利用抑制消减杂交技术构建变形链球菌高毒力株特异的基因文库

目的　构建c血清型变形链球菌高毒力株特异的基因文库,为变形链球菌毒力基因的筛选奠定基础。方法　从一对c血清型变形链球菌高、低毒力株中提取基因组DNA,用四碱基限制性内切酶酶切,以高毒力株的DNA酶切产物为testerDNA,低毒力株的DNA酶切产物为driverDNA,testerDNA连接接头后与driverDNA进行抑制消减杂交,并检测连接效率与消减效率。将获得的消减PCR产物与pCR2.1载体连接,转化E.coliTOP10F′感受态细胞,进行蓝白筛选。结果　从识别四碱基序列的限制性内切酶中,筛选出AluⅠ,用于制备变形链球菌基因组DNA的代表性片段,产生的酶切产物位于0·1~2.0kb。
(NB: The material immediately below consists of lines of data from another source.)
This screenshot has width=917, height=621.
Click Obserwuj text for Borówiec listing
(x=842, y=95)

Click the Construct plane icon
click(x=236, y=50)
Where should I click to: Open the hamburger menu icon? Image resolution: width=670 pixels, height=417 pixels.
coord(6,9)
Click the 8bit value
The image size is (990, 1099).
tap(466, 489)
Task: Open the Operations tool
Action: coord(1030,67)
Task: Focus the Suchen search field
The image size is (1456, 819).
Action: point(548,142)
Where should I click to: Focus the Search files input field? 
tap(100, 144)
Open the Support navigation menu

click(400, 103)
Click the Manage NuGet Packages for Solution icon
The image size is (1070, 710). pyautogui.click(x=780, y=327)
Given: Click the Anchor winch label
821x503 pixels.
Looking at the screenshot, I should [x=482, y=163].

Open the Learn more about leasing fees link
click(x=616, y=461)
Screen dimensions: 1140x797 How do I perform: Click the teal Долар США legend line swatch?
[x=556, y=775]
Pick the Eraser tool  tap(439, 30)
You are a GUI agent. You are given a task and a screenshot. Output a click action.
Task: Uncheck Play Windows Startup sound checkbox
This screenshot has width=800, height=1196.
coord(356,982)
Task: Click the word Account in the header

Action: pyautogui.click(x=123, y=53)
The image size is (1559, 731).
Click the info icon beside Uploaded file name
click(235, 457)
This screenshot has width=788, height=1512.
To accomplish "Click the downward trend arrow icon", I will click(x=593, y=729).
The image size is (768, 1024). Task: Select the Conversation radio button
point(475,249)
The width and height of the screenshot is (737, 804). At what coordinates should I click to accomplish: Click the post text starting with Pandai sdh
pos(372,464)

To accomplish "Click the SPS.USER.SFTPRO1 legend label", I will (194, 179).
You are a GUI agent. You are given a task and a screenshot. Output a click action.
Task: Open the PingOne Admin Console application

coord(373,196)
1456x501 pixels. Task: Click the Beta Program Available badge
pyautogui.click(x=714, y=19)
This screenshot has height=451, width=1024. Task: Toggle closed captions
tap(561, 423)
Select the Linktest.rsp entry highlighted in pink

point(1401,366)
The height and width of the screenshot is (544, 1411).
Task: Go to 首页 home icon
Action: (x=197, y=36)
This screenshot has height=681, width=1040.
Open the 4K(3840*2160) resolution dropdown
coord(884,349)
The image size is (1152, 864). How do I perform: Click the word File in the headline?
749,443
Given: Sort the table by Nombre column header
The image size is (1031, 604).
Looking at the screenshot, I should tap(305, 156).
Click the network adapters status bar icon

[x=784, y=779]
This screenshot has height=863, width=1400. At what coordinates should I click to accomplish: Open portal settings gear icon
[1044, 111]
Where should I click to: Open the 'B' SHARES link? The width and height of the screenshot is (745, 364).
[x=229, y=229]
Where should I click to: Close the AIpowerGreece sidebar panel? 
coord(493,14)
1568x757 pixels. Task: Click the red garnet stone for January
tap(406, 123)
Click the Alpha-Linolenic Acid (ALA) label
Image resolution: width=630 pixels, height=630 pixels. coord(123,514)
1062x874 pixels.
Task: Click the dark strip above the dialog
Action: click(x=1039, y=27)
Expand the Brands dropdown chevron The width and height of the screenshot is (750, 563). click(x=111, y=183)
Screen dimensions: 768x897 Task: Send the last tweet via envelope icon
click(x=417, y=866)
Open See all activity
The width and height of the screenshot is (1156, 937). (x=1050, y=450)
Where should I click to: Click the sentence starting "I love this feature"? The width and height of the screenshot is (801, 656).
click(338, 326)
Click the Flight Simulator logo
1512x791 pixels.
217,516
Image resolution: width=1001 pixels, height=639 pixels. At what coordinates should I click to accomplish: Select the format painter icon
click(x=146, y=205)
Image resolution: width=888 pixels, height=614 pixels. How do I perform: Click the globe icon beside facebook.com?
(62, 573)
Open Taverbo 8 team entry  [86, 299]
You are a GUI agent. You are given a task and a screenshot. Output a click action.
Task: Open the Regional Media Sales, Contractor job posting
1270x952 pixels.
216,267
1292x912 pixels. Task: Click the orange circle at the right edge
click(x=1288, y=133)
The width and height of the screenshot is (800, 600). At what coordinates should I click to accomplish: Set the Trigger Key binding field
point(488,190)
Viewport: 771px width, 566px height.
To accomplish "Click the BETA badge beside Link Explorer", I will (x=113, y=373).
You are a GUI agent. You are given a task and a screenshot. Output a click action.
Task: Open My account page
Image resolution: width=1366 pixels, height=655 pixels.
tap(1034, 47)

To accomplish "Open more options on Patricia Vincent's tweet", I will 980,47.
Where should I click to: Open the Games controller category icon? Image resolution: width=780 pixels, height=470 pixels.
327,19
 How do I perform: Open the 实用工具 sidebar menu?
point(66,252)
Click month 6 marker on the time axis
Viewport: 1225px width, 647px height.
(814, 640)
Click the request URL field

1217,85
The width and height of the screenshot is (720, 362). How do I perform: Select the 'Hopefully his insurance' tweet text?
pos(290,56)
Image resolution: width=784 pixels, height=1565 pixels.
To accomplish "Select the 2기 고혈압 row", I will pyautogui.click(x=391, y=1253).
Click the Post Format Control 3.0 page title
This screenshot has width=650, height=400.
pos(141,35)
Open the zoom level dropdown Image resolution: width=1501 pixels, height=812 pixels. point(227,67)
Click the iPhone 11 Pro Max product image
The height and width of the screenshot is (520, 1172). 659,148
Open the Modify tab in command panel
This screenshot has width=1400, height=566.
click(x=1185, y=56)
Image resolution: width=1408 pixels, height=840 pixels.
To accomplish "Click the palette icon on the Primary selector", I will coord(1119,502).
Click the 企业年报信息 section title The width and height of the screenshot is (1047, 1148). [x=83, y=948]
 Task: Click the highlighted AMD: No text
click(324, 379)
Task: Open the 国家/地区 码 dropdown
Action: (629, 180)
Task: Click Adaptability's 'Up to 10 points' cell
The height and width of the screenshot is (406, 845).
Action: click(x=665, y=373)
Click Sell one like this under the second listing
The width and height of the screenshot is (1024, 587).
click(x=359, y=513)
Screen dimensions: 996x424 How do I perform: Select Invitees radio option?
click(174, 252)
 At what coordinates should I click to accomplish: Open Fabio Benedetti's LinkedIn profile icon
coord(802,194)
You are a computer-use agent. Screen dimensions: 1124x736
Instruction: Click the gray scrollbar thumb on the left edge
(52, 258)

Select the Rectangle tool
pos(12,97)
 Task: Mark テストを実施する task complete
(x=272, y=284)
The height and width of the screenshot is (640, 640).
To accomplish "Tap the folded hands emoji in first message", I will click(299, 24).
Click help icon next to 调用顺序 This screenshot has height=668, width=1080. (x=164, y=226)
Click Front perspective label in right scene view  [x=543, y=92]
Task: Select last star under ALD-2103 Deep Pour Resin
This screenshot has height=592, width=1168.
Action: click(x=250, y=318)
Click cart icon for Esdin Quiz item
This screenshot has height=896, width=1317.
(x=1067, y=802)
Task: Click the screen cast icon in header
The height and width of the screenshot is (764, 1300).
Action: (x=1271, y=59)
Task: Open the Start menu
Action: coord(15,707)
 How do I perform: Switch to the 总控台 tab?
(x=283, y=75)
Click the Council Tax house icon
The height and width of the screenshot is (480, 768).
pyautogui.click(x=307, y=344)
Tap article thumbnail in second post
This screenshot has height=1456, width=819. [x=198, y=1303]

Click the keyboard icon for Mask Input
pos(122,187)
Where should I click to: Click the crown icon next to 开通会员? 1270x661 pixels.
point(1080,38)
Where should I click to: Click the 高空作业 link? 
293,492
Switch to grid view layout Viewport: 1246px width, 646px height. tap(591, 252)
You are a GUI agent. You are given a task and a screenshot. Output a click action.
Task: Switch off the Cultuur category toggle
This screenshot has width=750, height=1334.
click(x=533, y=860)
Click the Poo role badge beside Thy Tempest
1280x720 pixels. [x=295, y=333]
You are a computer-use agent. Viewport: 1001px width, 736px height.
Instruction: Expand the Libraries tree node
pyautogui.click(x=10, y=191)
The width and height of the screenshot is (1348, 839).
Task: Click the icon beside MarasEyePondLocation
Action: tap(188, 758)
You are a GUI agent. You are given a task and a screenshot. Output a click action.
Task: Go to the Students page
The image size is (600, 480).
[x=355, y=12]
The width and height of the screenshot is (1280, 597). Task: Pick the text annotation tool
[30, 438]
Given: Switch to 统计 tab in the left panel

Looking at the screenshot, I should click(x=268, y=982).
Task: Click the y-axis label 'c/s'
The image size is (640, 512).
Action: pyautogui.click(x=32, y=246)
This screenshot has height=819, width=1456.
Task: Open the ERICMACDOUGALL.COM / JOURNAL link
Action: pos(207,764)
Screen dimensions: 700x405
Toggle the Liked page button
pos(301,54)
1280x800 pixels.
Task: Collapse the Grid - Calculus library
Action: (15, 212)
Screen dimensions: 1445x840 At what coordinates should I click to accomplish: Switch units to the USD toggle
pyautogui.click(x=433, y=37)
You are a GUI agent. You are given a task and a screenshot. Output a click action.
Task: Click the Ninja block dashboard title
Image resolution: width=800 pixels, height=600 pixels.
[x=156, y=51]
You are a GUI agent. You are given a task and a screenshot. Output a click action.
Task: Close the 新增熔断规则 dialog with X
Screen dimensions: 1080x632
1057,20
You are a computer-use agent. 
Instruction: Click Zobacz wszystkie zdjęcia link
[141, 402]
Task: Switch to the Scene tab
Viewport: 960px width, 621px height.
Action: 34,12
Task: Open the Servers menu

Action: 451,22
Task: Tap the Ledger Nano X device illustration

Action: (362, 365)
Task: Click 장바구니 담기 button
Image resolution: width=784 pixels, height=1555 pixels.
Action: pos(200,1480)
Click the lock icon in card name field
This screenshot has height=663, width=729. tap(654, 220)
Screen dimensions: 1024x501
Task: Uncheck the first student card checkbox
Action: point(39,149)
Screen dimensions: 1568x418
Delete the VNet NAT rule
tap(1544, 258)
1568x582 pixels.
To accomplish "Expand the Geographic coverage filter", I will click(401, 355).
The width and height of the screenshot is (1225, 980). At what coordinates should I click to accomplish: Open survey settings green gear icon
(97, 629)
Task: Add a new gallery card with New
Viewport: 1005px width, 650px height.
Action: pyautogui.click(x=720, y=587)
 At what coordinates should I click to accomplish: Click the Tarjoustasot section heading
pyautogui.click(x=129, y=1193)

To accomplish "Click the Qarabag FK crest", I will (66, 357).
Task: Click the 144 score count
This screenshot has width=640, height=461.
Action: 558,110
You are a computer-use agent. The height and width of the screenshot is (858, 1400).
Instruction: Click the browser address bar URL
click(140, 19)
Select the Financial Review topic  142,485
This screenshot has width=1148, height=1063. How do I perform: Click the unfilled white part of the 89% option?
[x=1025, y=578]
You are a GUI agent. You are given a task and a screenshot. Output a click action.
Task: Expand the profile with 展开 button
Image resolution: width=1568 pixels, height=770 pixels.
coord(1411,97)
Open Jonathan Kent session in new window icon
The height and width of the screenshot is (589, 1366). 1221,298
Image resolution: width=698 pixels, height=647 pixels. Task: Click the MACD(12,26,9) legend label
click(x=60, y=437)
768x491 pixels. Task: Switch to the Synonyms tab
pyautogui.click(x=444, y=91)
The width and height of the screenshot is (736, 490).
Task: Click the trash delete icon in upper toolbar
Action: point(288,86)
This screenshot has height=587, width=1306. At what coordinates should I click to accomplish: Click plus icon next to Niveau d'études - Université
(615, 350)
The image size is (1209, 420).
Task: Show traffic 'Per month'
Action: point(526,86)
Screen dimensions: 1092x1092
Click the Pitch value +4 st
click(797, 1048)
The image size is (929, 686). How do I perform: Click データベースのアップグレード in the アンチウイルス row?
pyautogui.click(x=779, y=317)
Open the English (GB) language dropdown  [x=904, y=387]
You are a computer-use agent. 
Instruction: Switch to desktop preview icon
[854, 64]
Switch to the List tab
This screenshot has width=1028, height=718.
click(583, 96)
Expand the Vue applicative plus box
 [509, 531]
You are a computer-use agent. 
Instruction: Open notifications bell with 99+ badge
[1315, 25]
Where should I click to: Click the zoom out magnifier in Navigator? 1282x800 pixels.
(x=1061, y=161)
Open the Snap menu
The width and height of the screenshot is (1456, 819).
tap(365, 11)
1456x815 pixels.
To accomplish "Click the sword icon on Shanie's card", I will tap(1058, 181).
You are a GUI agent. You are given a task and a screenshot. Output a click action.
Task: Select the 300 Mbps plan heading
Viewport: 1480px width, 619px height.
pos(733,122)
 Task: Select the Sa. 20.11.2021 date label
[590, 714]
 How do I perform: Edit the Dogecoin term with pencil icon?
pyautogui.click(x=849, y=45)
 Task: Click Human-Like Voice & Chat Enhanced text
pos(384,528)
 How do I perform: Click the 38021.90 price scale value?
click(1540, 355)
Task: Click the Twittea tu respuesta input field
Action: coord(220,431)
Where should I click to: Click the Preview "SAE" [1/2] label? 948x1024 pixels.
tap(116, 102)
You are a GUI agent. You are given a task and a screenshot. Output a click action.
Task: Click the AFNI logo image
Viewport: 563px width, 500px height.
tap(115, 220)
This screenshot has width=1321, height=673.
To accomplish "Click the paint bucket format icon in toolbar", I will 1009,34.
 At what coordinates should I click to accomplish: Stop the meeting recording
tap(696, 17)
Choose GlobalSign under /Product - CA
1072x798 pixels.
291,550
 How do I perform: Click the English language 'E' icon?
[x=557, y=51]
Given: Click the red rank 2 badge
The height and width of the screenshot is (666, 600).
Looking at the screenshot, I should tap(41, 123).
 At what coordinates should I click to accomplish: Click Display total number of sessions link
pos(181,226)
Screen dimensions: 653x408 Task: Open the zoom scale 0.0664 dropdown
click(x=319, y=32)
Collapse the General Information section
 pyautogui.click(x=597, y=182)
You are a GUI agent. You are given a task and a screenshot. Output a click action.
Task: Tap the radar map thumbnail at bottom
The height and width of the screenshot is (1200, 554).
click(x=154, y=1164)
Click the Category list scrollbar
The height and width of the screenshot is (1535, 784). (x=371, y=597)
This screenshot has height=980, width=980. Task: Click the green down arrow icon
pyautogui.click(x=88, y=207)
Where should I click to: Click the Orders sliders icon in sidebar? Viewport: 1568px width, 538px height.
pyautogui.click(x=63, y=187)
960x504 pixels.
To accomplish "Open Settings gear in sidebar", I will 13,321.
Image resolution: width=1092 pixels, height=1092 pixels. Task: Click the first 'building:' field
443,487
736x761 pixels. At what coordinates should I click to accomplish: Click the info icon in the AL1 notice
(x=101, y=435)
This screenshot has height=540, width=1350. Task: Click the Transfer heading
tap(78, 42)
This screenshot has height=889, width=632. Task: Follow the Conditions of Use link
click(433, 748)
testerDNA与接头的连接效率大于25%,抑制消减杂交后消减效率检测显示,同时存在于tester与driverDNA中的23SrRNA基因在消减组中出现时间较未消减组晚6个循环,将消减PCR产物克隆后,挑取96个转化子,构建高毒力株特异的基因文库。结论　利用抑制消减杂交技术,进行c血清型变形链球菌高、低毒力株之间基因组DNA的比较,初次构建了高毒力株特异的基因文库。